TEKS BACAAN:
:::

Keberadaan hewan penghisap darah itu menjadi ketakutan tersendiri baginya. Berbagai cara dilakukan untuk mencegah agar lintah tidak lengket di kulitnya, salah satunya dengan mengoles minyak kayu putih sampai obat nyamuk oles beberapa kali di kakinya. Sayangnya itu justru membuat kepanikan, kulit Khansa jadi iritasi. Terasa sangat panas.

“Sebenarnya kami dibekali tembakau oleh ibu kepala desa, tapi saya gak tahu disimpan di mana,” tutur Aulia sambil menunjukkan bekas lintah di tangan Khansa.

Kaki dan tangan mungil Khansa sanggup melintas semak belukar, menaiki lereng yang cukup miring. Diutarakan Khansa, setiap melakukan pendakian ada dua benda yang baginya tidak boleh dilupakan. Jaket dan Trekking Pole (tongkat daki, red).

:::

DATA TERCATAT:
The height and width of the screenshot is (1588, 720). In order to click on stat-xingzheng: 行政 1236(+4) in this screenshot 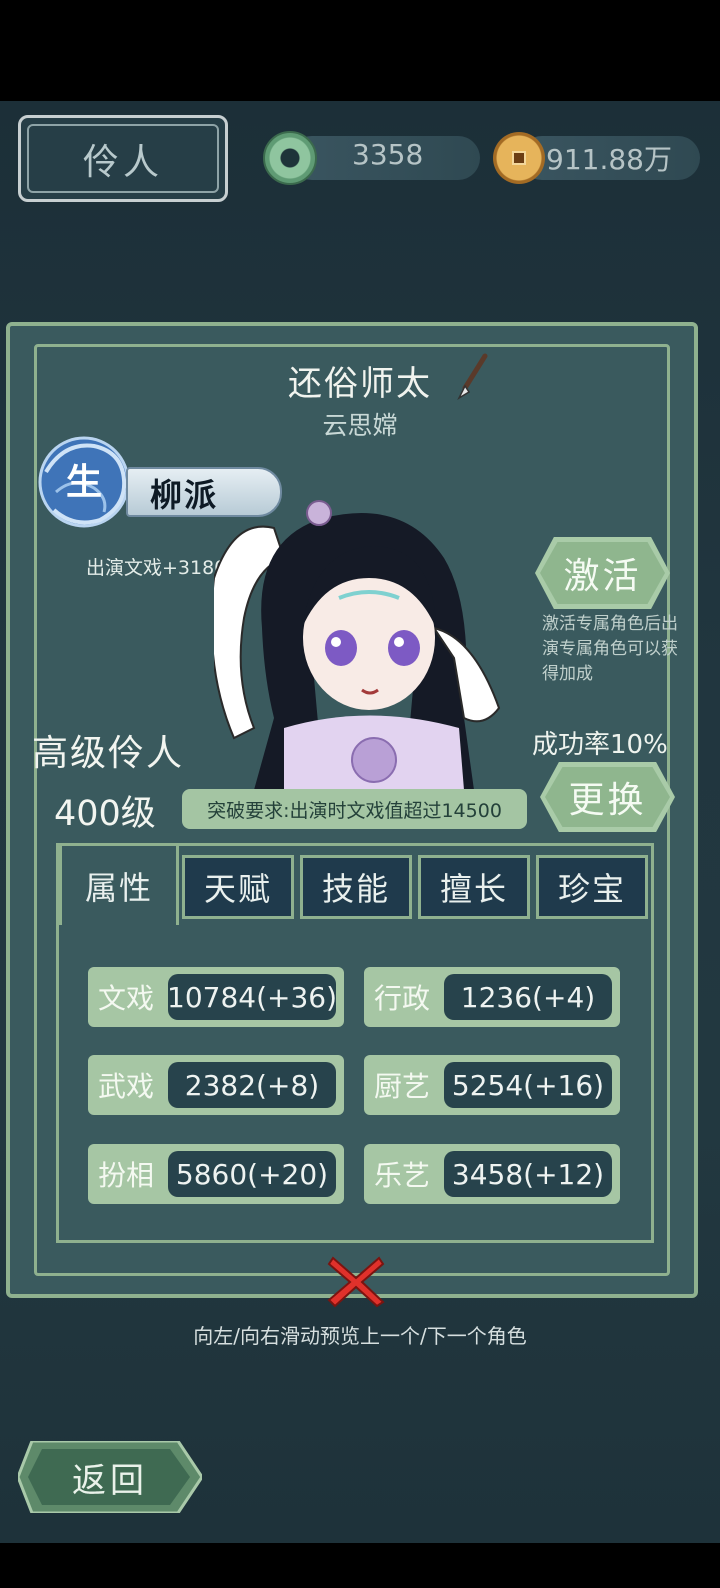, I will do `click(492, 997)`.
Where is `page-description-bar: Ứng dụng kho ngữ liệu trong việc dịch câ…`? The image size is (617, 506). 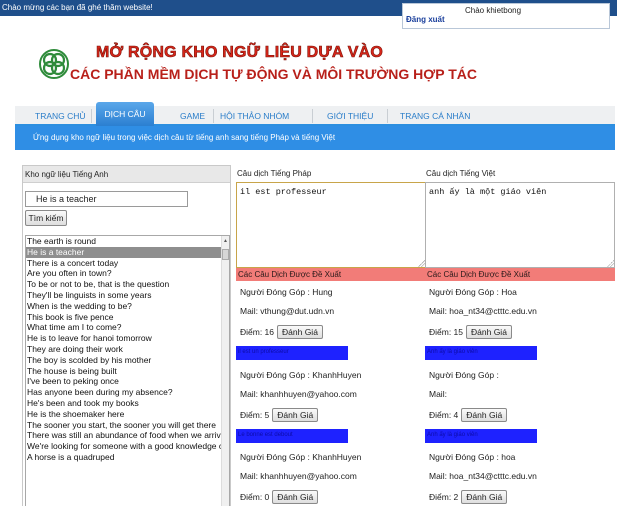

:::

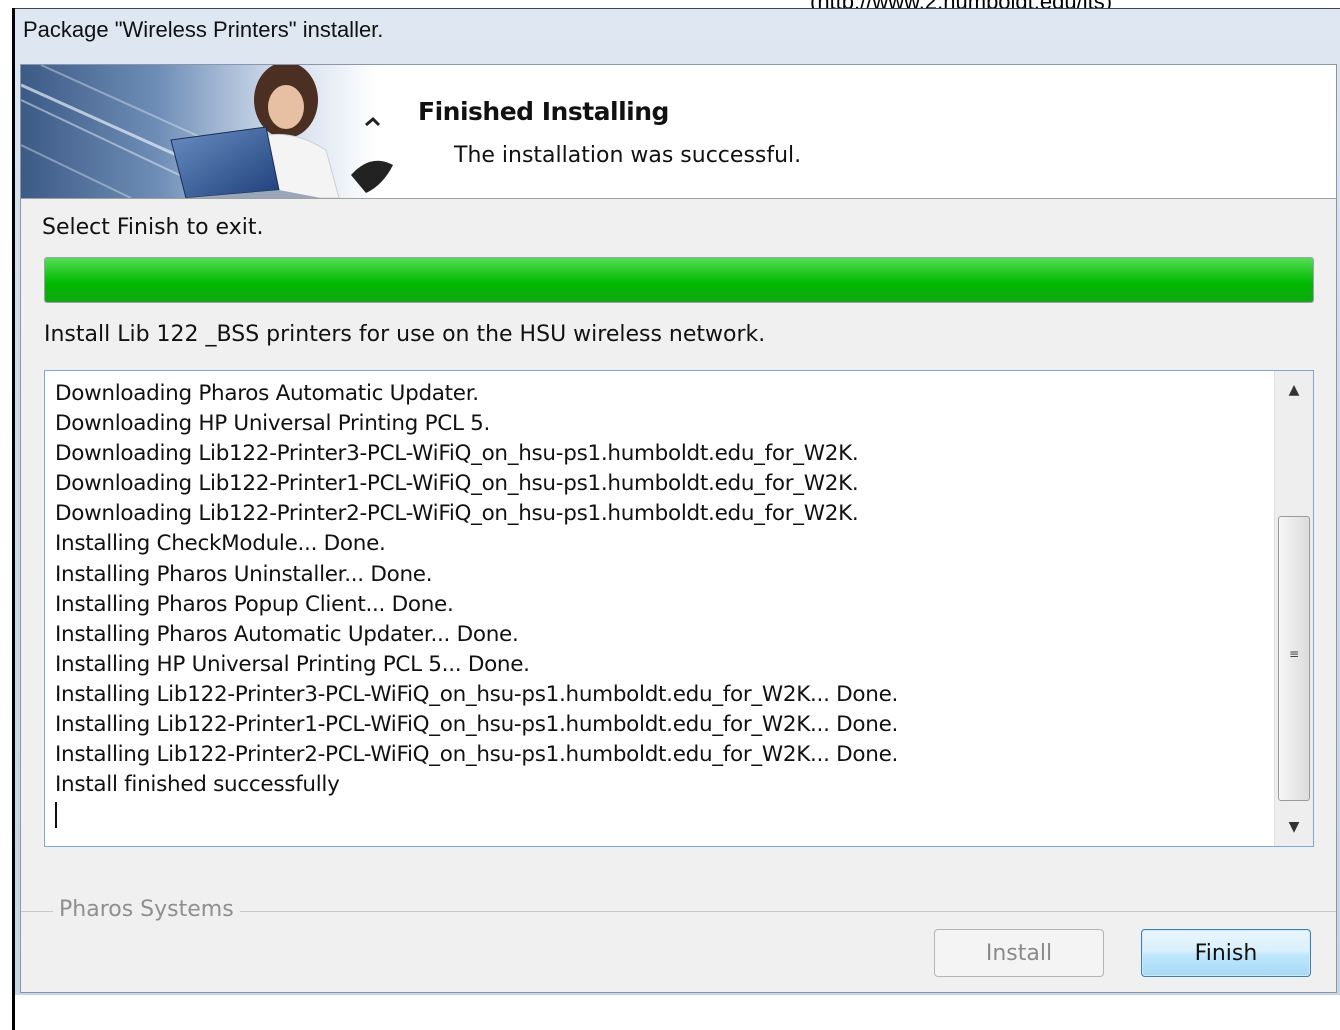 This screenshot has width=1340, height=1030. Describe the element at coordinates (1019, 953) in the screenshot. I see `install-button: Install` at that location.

:::

TUGAS ANDA:
Lanjutkan teks bacaan tentang pendakian Khansa dan gangguan lintah, mulai setelah kalimat terakhir yang ditampilkan. Catatan tersebut merupakan bahan tersendiri yang terpisah dari teks bacaan.

JAWABAN TUGAS:
Dua benda ini memang benda yang penting bagi seorang pendaki. Terutama Trekking Pole, sehingga ketika menemui lereng yang cukup miring maka akan mempermudahnya untuk melewati jalur itu. Selain dua benda tadi, Ayah Khansa menceritakan jika anaknya pasti membawa cemilan.

“Saya selalu mengingatkan kepada Khansa agar tidak menghabiskan cemilannya. Lebih baik banyak tersisa daripada kekurangan,” kata Auila lagi.

Ada cerita menarik yang juga diutarakan terkait sifat gadis cilik ini. Rupanya selama melakukan pendakian, Khansa bukan hanya membawa cemilan lebih tetapi juga mainan. Semuanya ini sudah diniatkan, di lokasi perkampungan rupanya khansa yang pemalu ini cepat akrab dengan anak-anak. Mainan yang sudah dibawanya itu dibagi secara sukarela.

Saat disinggung apakah ia akan menginjakkan kaki lagi di Bukit Raya. Tak ada kata iya ataupun tidak yang keluar dari bibir mungilnya, ia hanya tertunduk malu-malu. Tergambar jelas jika jalur Bukit Raya sudah membekas di ingatan Khansa.

Walau jawaban itu masih gamang dijawabnya, tapi lewat Ayahnya, Khansa mengaku akan kembali lagi ke Bumi Tambun Bungai ini. Termasuk menyinggahi lagi Kota Palangka Raya. Sebab, situasi perkotaan yang membuat keduanya nyaman berada di sini.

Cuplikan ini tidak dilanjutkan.